Um dos mais importantes elos para a manutenção de tal vínculo são os encontros de pastores e bispos da denominação. Tais cultos, mensais, são obrigatórios a todos, e em tais ocasiões todos os pastores – dos mais experientes aos mais modernos, com igrejas maiores ou menores – se sentam e, qual ovelhas que são, ouvem a pregação de um de seus bispos como “a voz de seus pastores”), além de receberem dos mesmos relevantes informações relacionadas a toda a denominação.

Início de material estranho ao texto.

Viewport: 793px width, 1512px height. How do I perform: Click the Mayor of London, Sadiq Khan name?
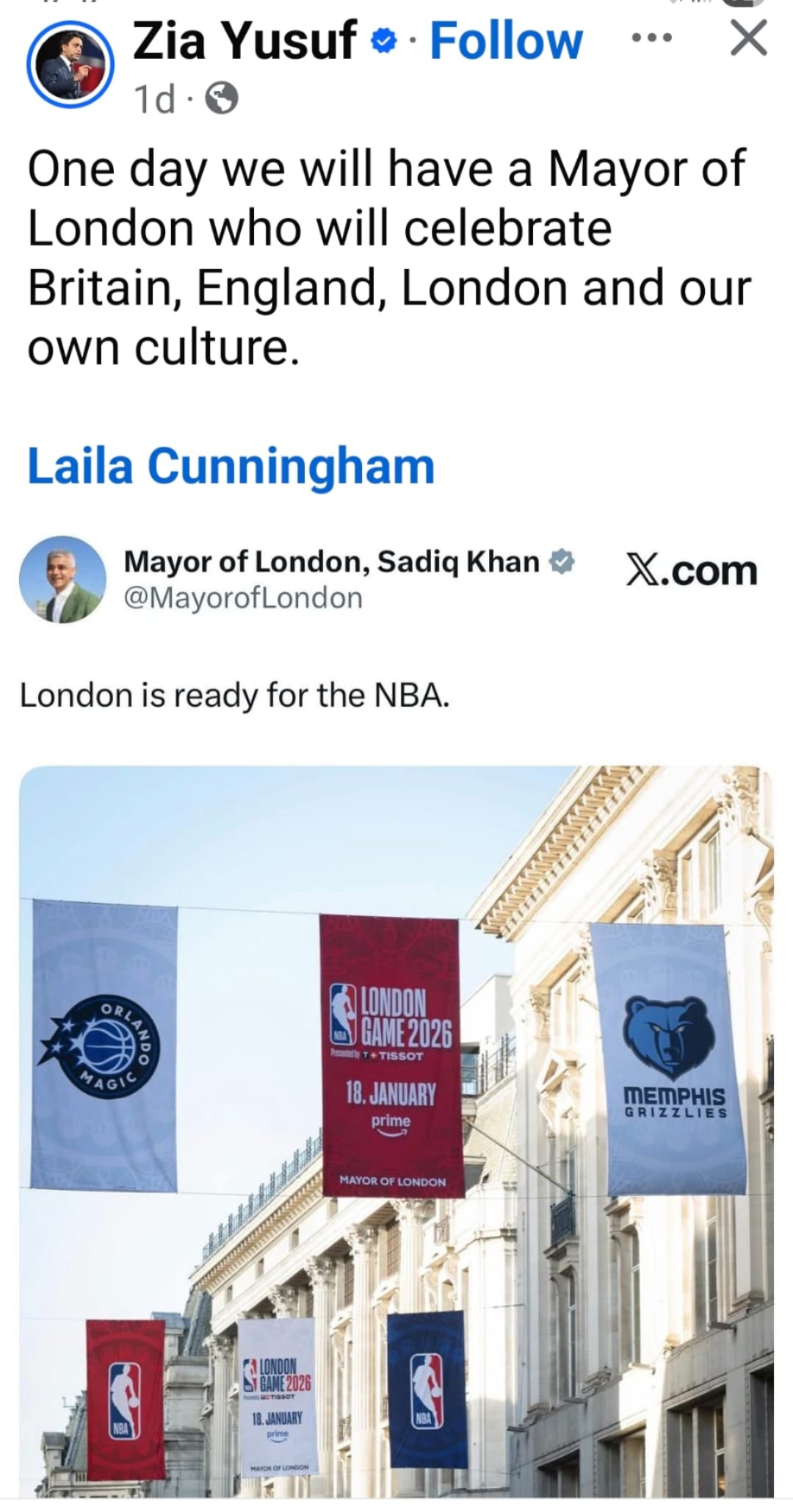click(x=332, y=562)
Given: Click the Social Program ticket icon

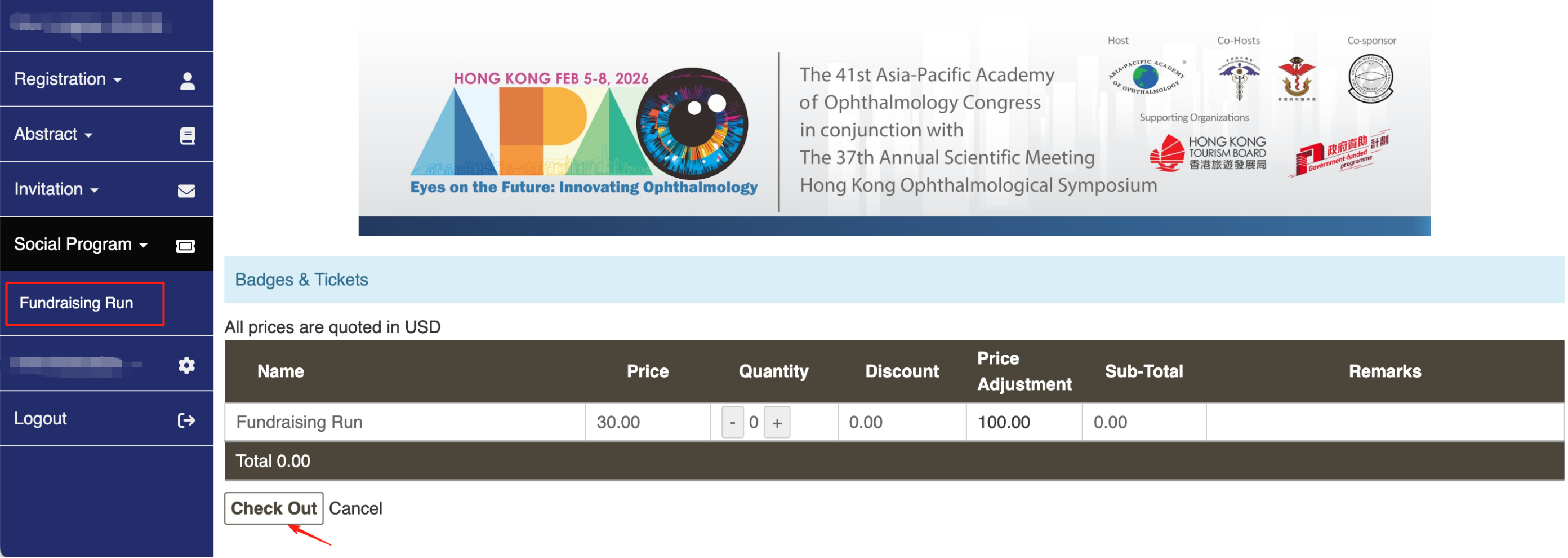Looking at the screenshot, I should (185, 246).
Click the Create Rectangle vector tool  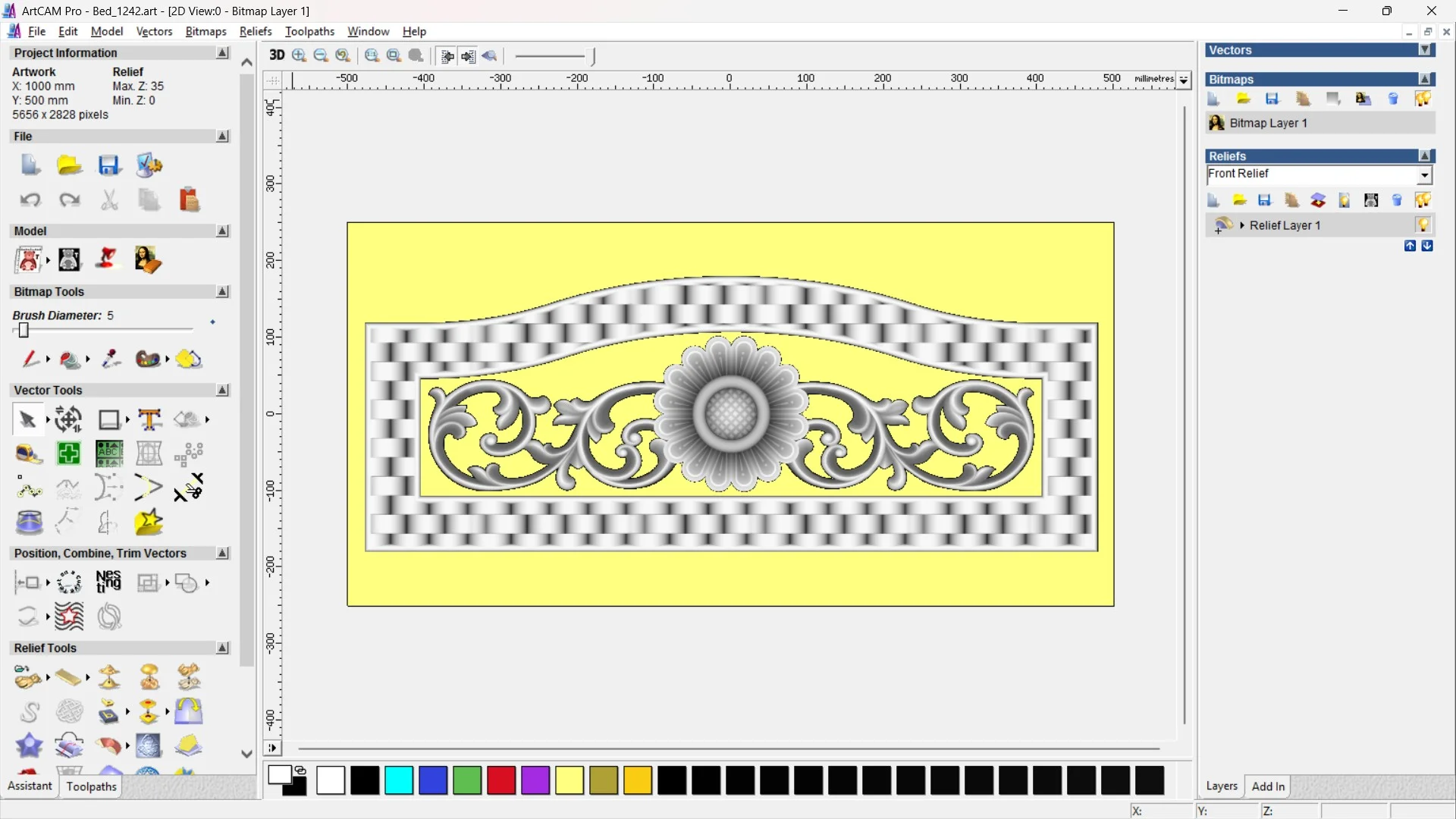point(109,419)
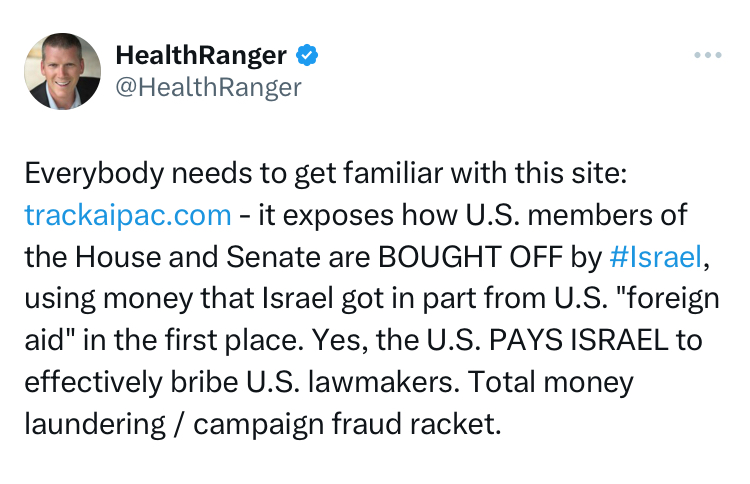Open the @HealthRanger handle link

click(208, 87)
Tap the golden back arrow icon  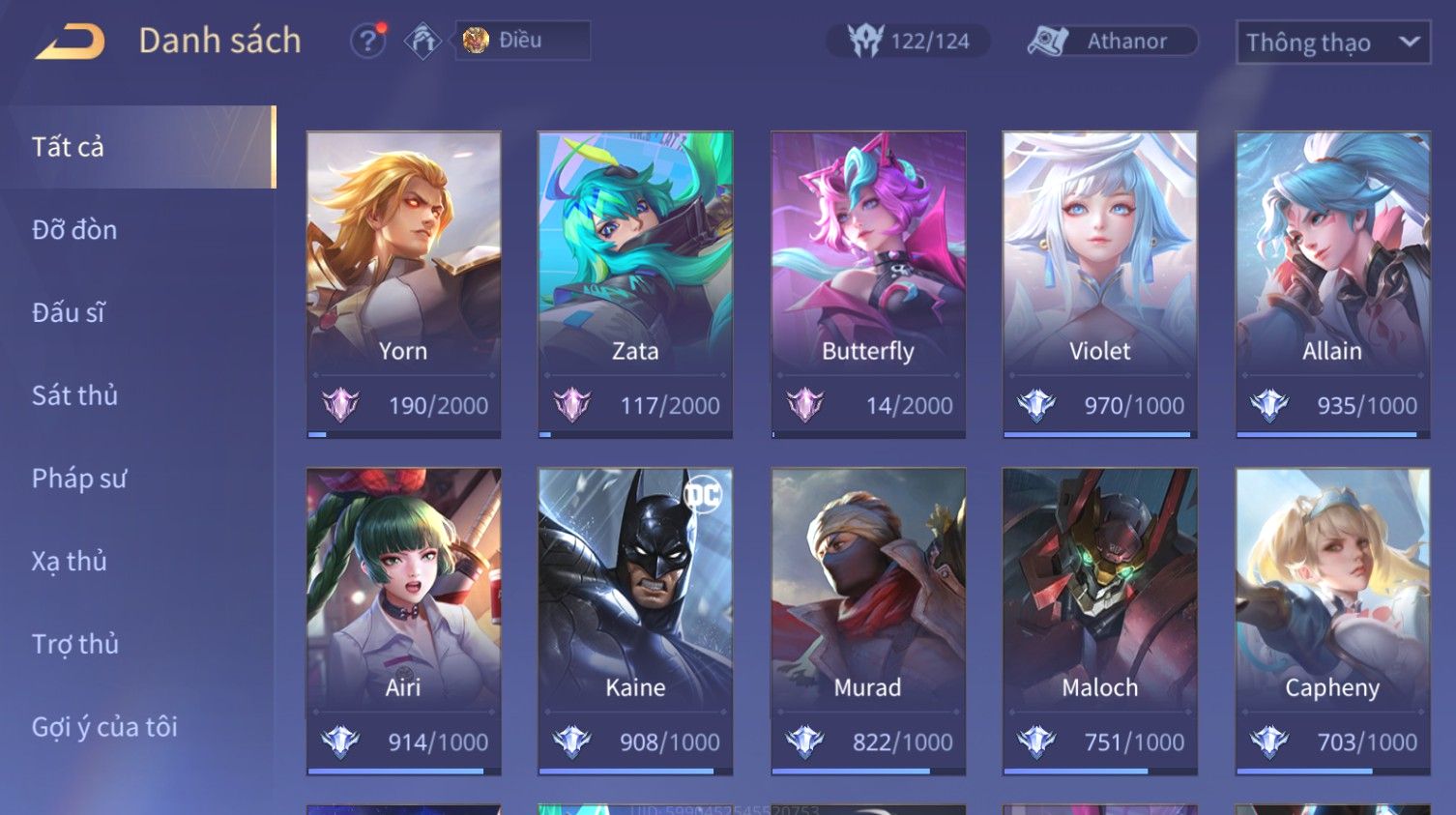click(70, 42)
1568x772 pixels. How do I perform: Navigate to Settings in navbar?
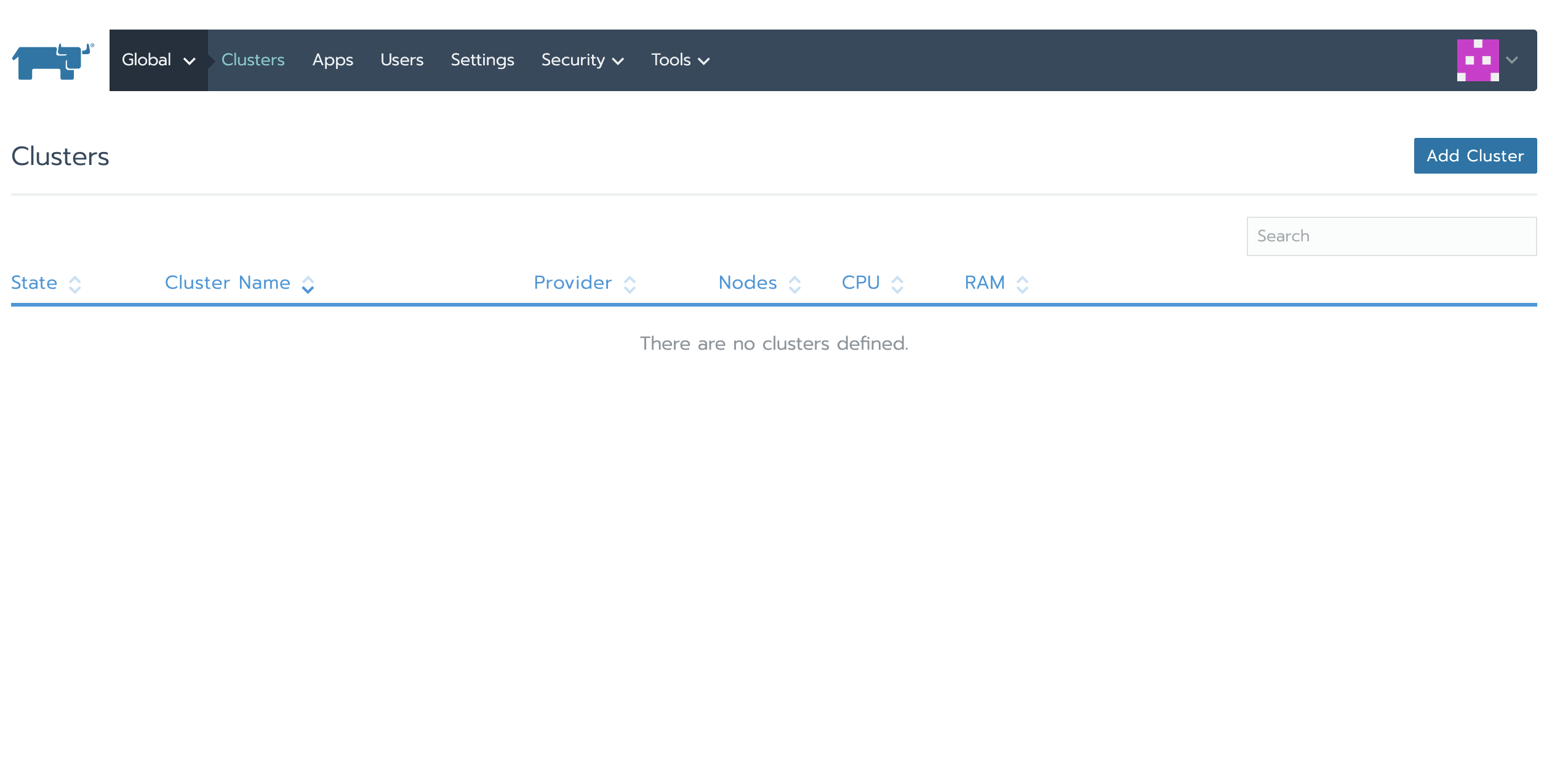(482, 60)
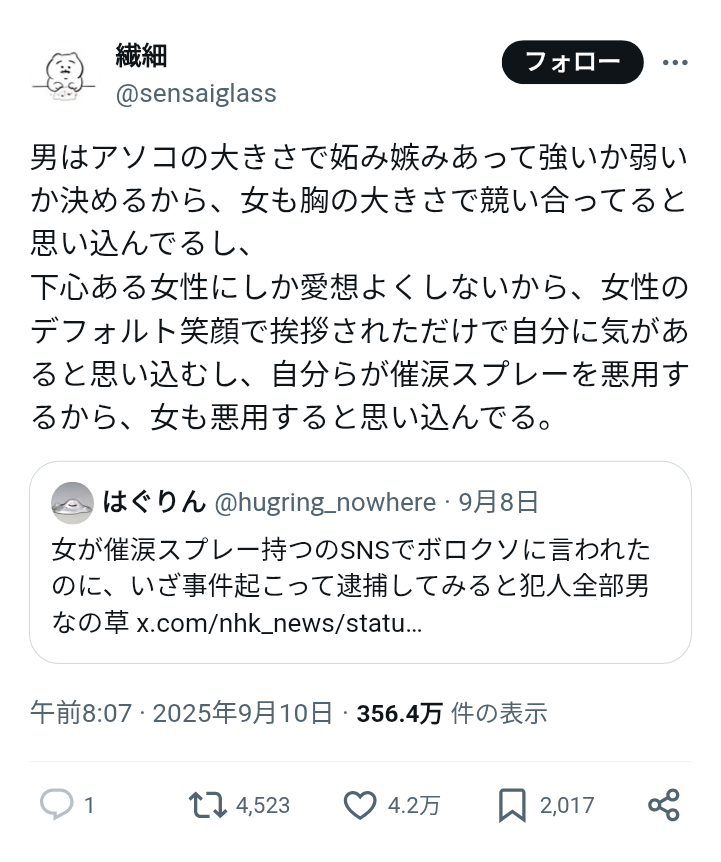
Task: Click はぐりん's small avatar in quoted post
Action: pos(72,501)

Neste sentido, o site oficial da denominação (www.conselhonovavida.com.br) é um dos elos que unificam as comunicações oficias entre todas as igrejas.



[1] Que tem por característica uma menor ênfase ao estudo bíblico e pouco importância a doutrinas teológicas solidamente bíblicas, e mais ênfase a liturgias mais práticas, voltadas mais aos testemunhos, à libertação demoníaca ou ao período de louvor e adoração, por exemplo.

[2] Na “primeira geração” de pentecostais brasileiros se encaixam denominações como as Assembleias de Deus e a Congregação Cristã no Brasil.

Bibliografia

McALISTER, Robert; OSCAR, Tito. Revista “A Voz”, números 01 ao 29. Rio de Janeiro: março de 1972 a dezembro de 1976, Carisma.

McALISTER, Robert; OSCAR, Tito; COHEN, Walmir. Revista “Nova Vida”, números 01 ao 09. Rio de Janeiro: 1980 a 1983, Carisma.

McALISTER, Robert. Informativo “Nova Vida”, entre dezembro de 1983 e dezembro de 1984. Rio de Janeiro.

McALISTER, Walter. Neopentecostalismo – a história não contada: quem foi Roberto McAlister. Rio de Janeiro: Anno Domini, 2012.

MACEDO, Edir; TAVOLARO, Douglas. Nada a perder, vol. 1. São Paulo: Planeta, 2012.

NOGUEIRA, Sarah. Revista Nova Vida – Edição Comemorativa da Igreja de Nova Vida de Brasília (artigo “Tudo começou assim”). Brasília: 2004.

OSCAR, Tito. Revista “Ponto de Contato”, número 01. Rio de Janeiro: 1986, Carisma.

OSCAR, Tito. In loco, nas reuniões do Conselho de Nova Vida e nas aulas de História da Igreja de Nova Vida (no Curso de Formação Nova Vida, 2014).

SEMBLANO, Martinho Lutero Regis N. 1ª Escola de Aperfeiçoamento: Escola de Boas-Vindas. Rio de Janeiro: 2015.